■ What you have to do
From the line containing "Toggle the layer" onward, retype each line of the entries below exactly, last line included.

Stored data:
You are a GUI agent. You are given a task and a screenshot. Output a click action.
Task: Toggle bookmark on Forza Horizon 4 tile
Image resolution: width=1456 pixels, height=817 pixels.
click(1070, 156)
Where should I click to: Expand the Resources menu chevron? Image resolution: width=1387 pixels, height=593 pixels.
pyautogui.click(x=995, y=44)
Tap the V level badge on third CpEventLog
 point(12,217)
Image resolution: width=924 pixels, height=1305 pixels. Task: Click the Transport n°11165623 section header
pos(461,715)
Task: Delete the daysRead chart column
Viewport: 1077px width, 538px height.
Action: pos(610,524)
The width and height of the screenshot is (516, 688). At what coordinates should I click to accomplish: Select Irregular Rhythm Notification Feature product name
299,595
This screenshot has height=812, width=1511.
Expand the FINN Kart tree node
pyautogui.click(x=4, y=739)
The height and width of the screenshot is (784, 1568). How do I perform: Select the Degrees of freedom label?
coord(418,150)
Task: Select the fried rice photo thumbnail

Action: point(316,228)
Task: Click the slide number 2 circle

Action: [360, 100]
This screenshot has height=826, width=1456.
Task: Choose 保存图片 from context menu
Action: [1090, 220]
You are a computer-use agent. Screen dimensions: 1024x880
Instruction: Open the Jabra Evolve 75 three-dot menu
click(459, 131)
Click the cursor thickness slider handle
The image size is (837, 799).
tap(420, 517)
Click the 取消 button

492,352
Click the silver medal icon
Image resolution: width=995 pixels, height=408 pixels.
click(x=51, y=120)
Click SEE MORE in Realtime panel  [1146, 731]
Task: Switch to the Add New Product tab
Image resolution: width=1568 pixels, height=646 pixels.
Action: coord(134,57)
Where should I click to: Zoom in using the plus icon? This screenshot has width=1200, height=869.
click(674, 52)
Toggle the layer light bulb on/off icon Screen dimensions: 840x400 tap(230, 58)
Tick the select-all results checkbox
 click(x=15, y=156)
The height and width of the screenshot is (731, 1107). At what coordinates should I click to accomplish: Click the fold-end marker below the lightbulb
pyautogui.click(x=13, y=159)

■ Written answer
Toggle the layer light bulb on/off icon Screen dimensions: 840x400 tap(230, 58)
Tick the select-all results checkbox
 click(x=15, y=156)
The height and width of the screenshot is (731, 1107). At what coordinates should I click to accomplish: Click the fold-end marker below the lightbulb
pyautogui.click(x=13, y=159)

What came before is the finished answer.